◆ Given request
Copy the records verbatim, starting with the line containing "Screen dimensions: 1316x914" and continuing through the end of the records, with both ends included. Leave the pictures out of your answer.

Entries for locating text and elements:

****

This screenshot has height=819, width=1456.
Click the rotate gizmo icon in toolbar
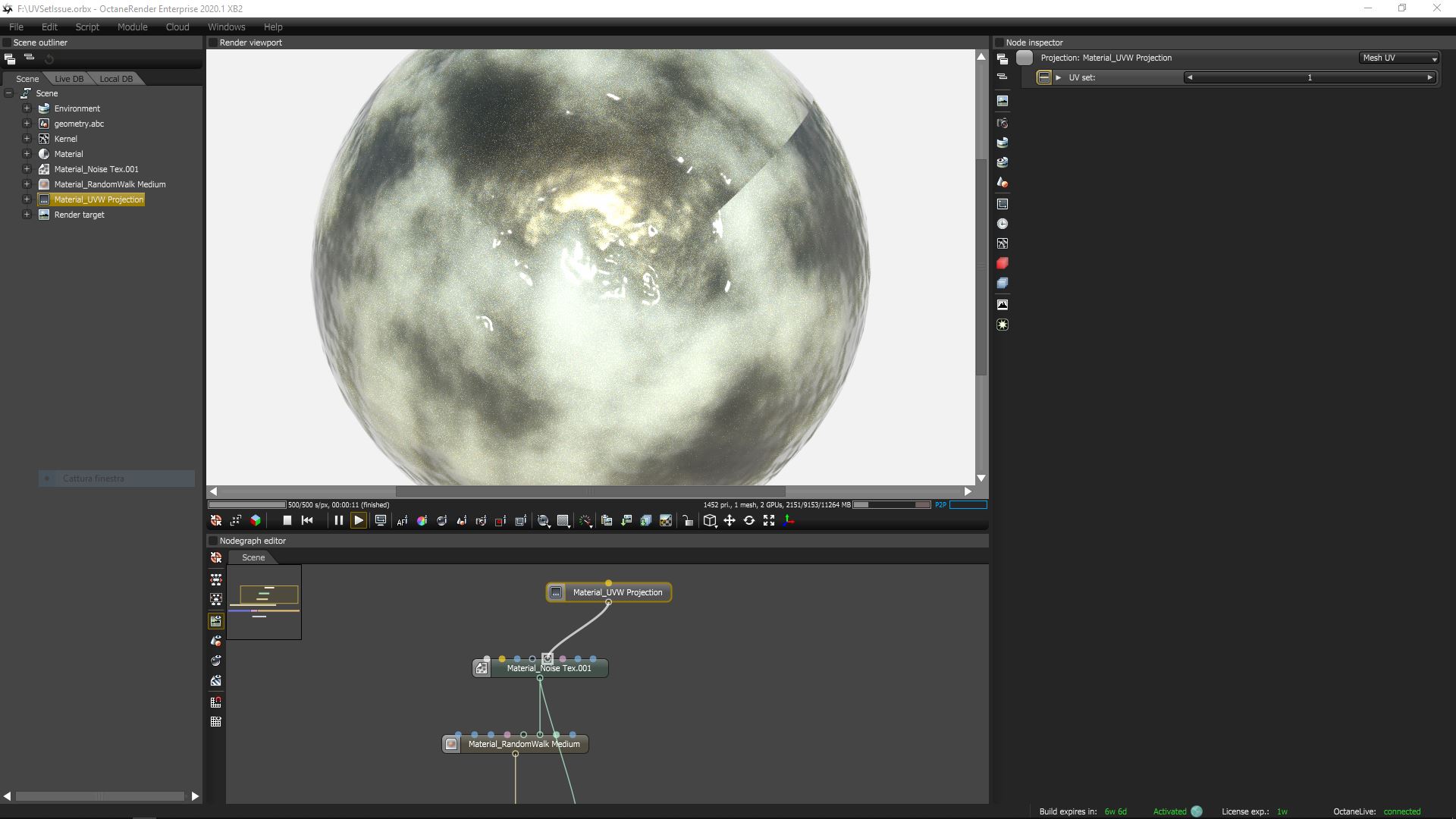749,520
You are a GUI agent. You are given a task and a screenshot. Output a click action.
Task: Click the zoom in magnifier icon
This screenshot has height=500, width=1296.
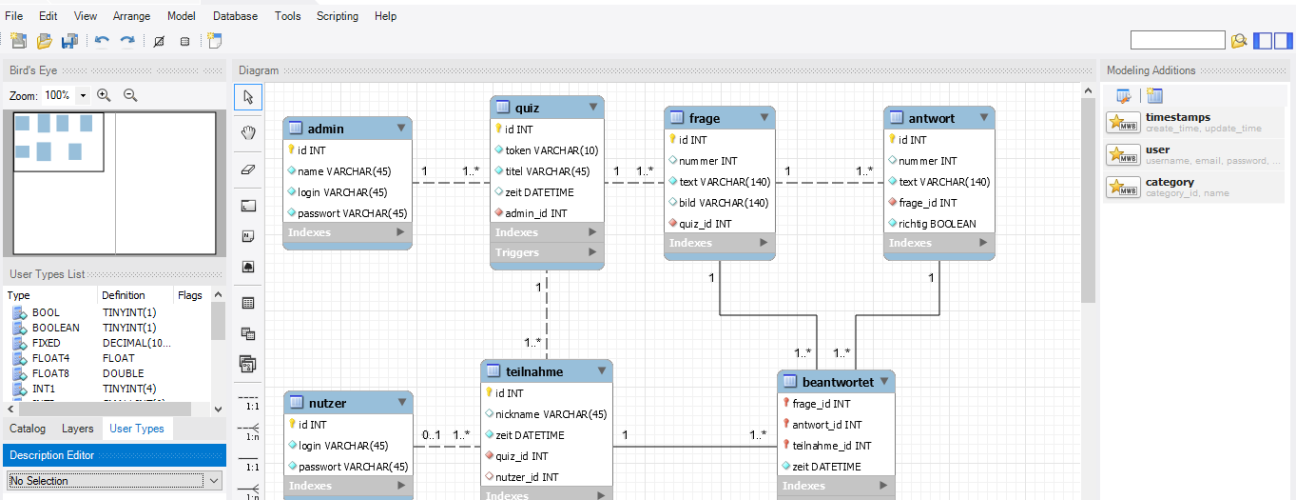click(104, 95)
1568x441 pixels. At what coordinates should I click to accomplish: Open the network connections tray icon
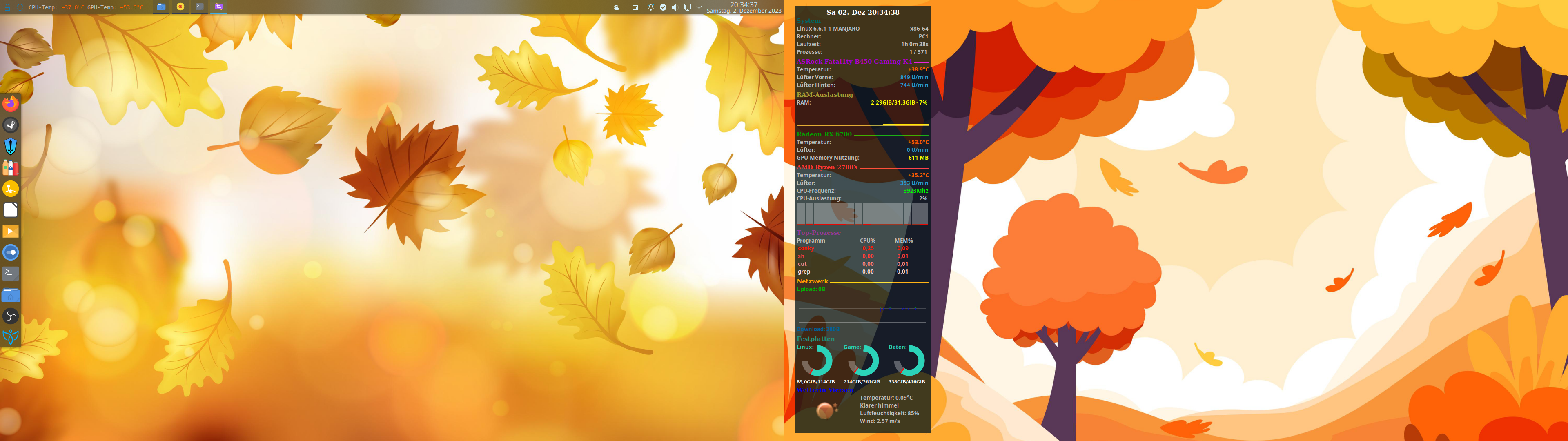(688, 7)
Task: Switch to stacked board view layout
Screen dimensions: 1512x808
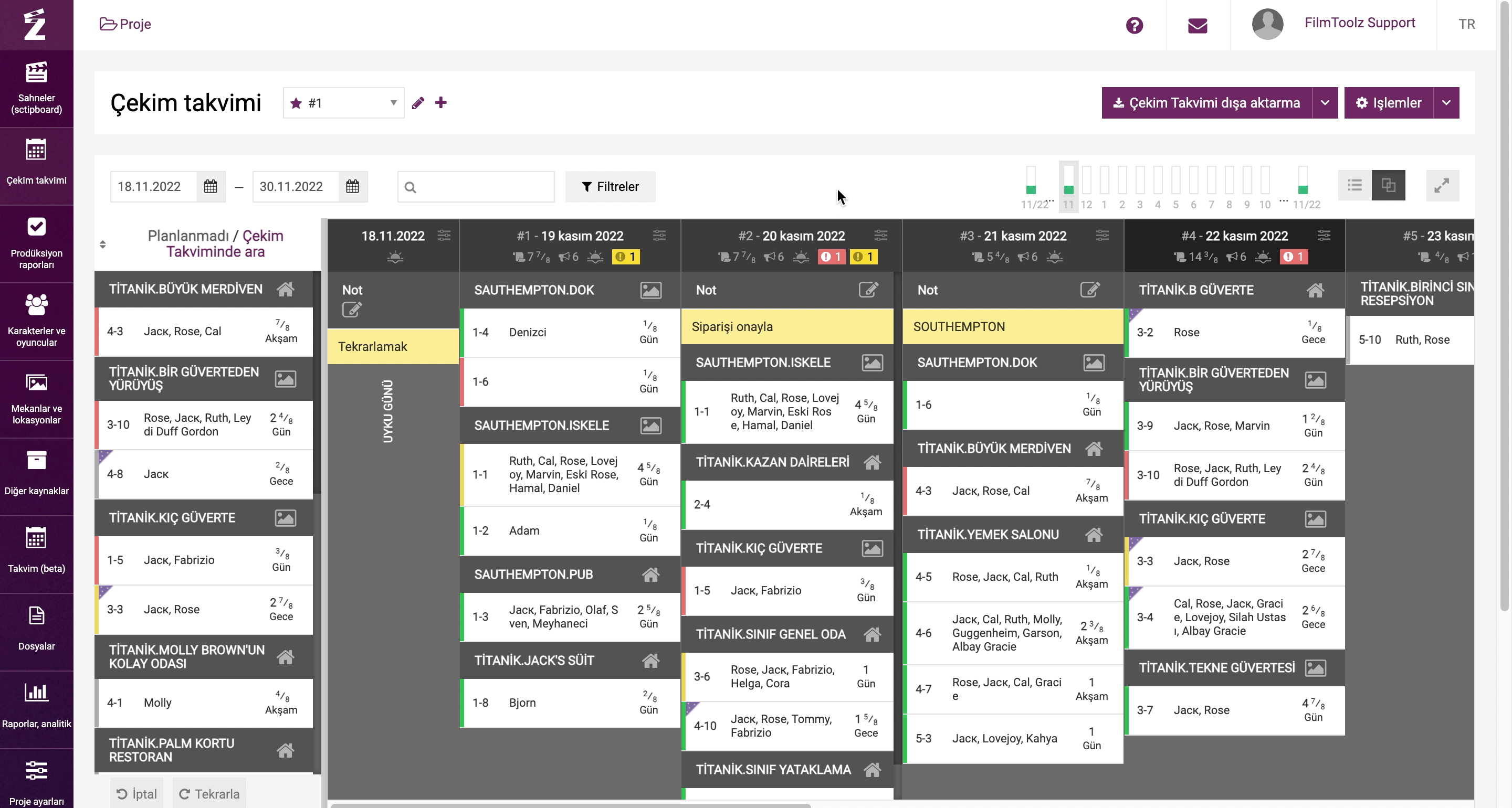Action: [x=1388, y=186]
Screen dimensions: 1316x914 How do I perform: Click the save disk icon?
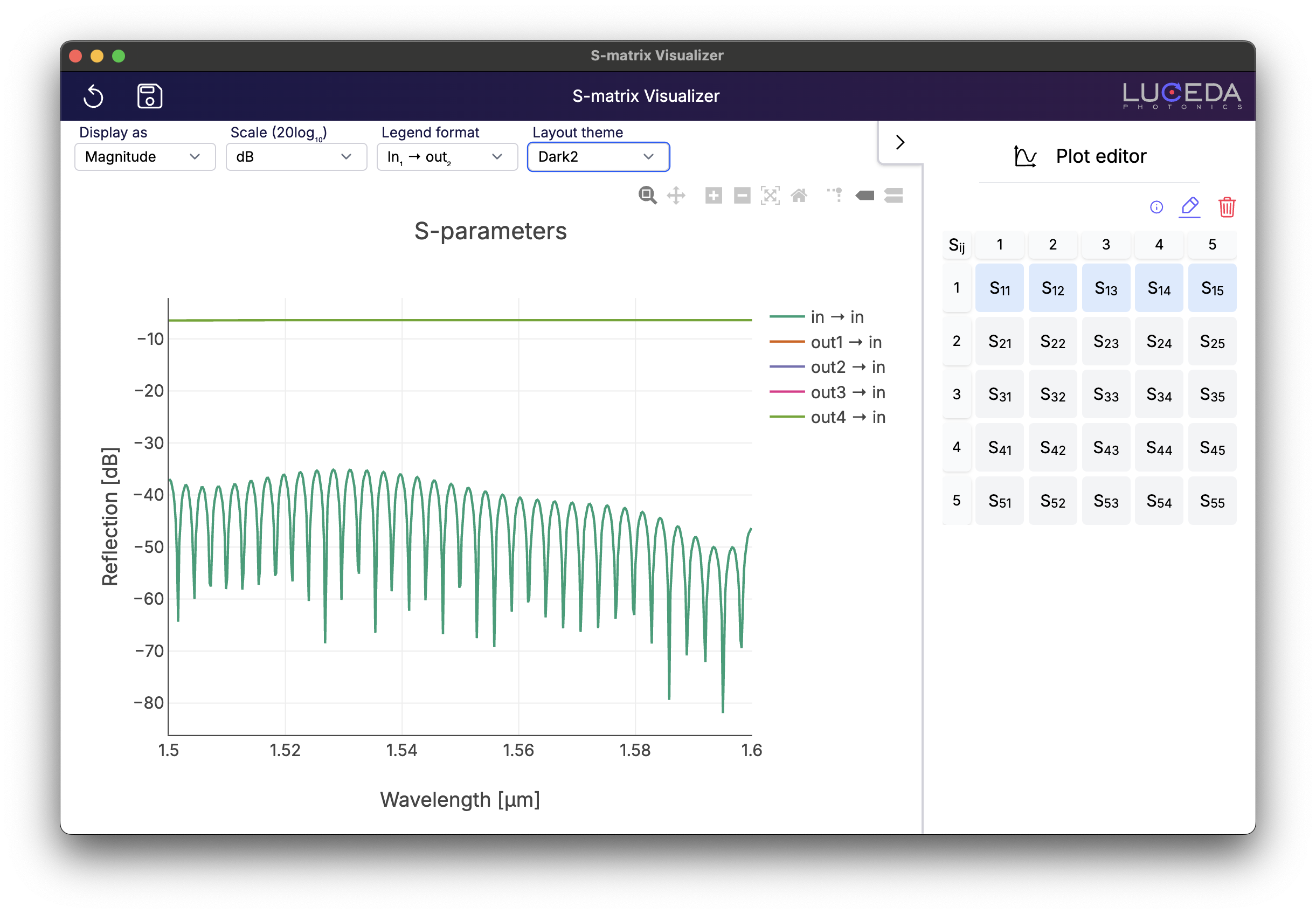click(x=149, y=95)
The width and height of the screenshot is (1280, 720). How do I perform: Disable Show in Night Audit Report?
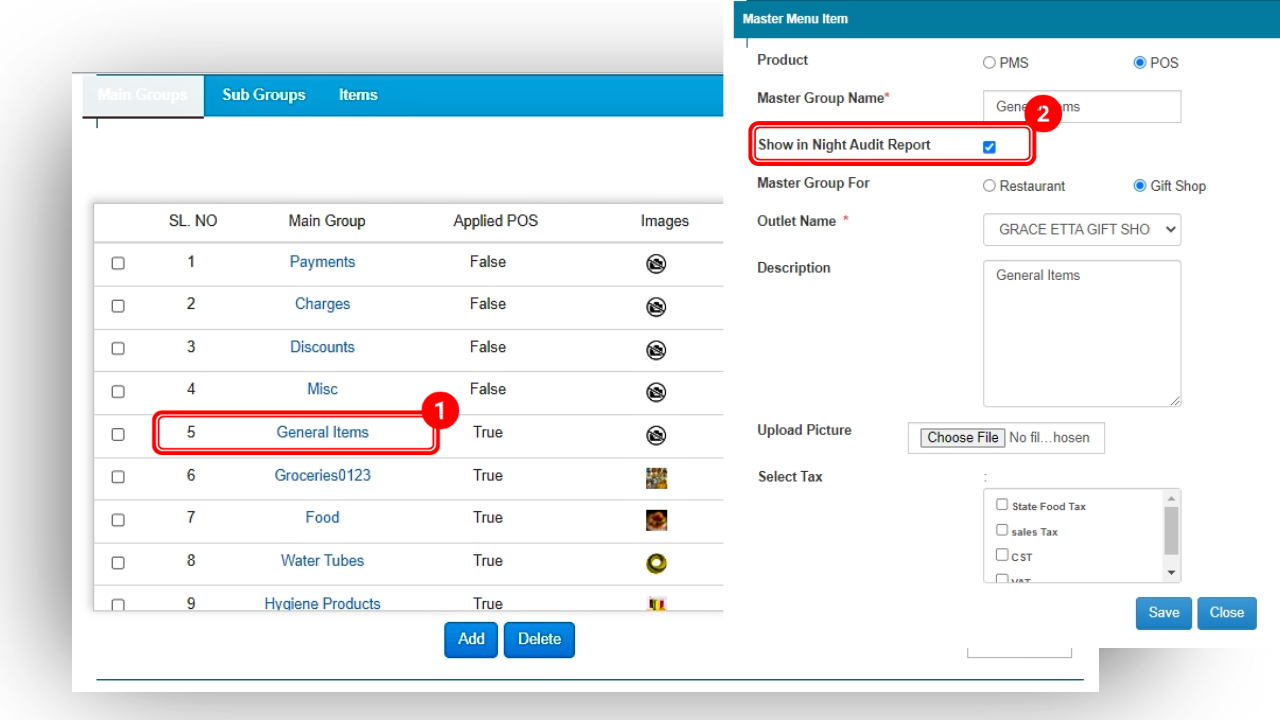[x=989, y=146]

****

◆ Final result
Screen dimensions: 1316x914 How do I perform: Click the save disk icon?
click(x=149, y=95)
The width and height of the screenshot is (1280, 720). How do I perform: Disable Show in Night Audit Report?
[x=989, y=146]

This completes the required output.